What you are asked to do: When you transcribe the entries, reproduce every character and exclude the images.

============

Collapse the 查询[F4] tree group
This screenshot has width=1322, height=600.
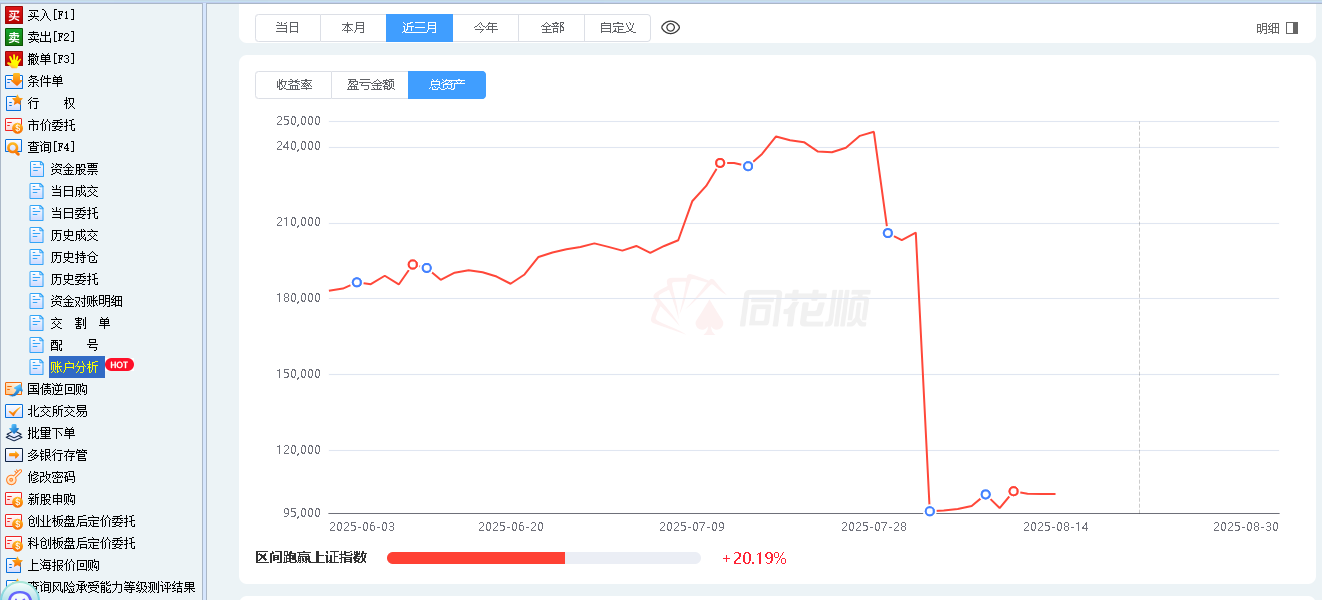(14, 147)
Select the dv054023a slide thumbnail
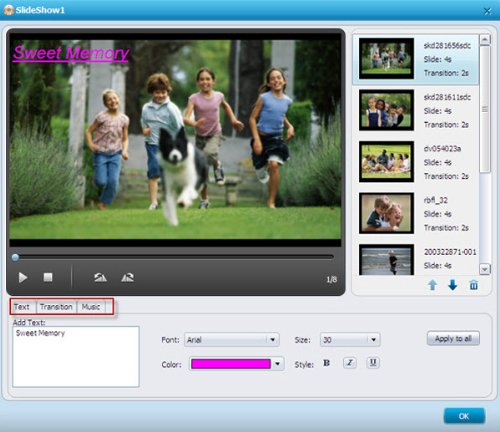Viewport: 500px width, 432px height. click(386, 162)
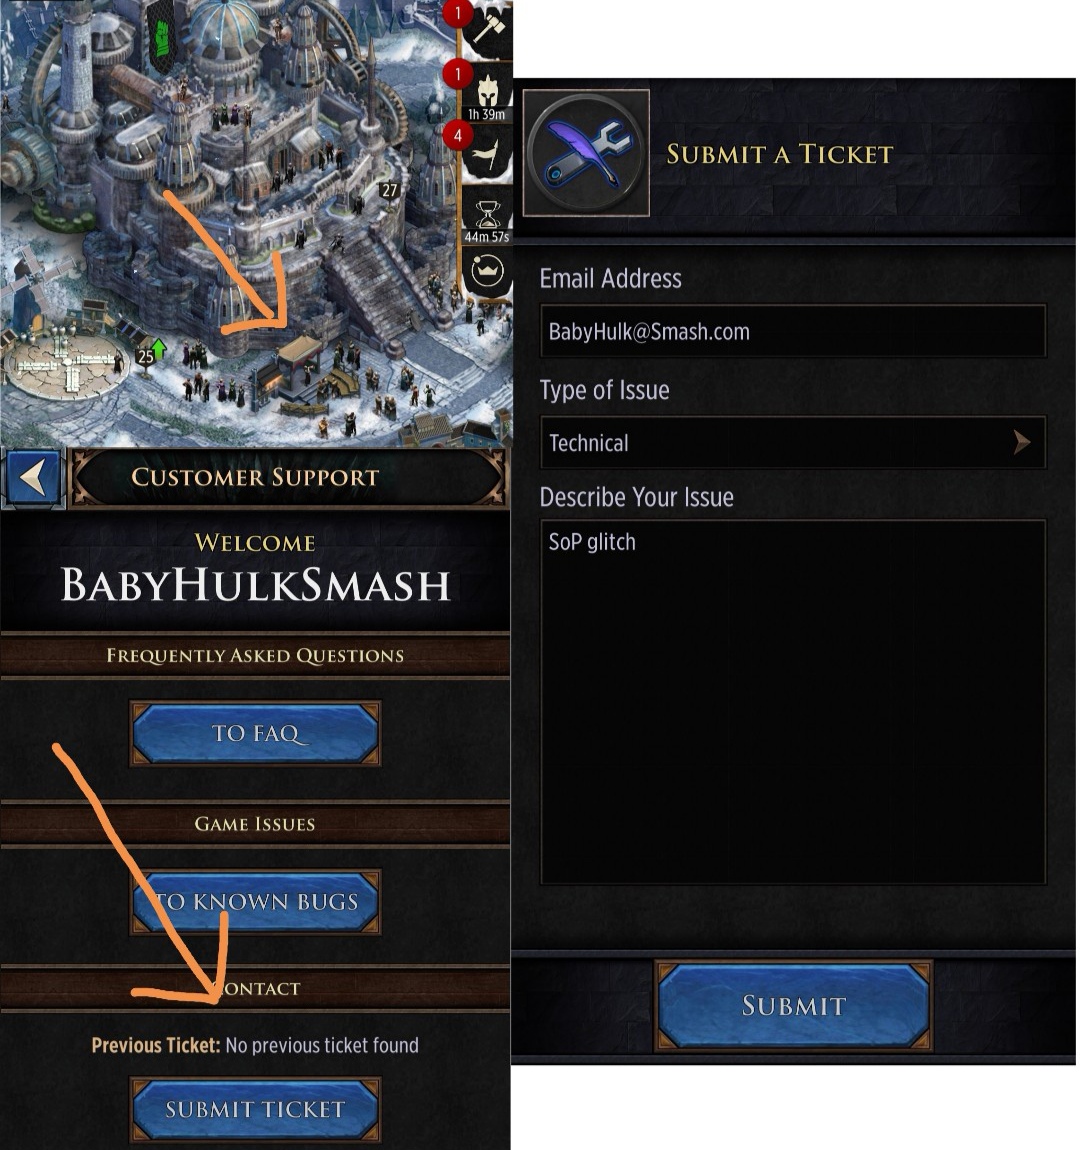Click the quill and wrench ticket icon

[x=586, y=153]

============

Answer space:
Collapse the 查询[F4] tree group
This screenshot has width=1322, height=600.
(14, 147)
Select the dv054023a slide thumbnail
Viewport: 500px width, 432px height. click(386, 162)
Click the quill and wrench ticket icon

[x=586, y=153]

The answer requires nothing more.